● **TRY IT**
The result should be the lines from the one holding "[settings menu] (1361, 44)" to the final line of the records, retyped exactly.

● **RECORD SET**

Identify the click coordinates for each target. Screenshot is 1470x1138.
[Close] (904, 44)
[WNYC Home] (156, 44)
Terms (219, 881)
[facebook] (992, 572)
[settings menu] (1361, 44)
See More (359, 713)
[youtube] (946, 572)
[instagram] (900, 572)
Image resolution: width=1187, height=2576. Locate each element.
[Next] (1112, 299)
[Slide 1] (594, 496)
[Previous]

● **EXERCISE RESULT**
[settings menu] (1361, 44)
See More (359, 713)
[youtube] (946, 572)
[instagram] (900, 572)
Image resolution: width=1187, height=2576. Locate each element.
[Next] (1112, 299)
[Slide 1] (594, 496)
[Previous]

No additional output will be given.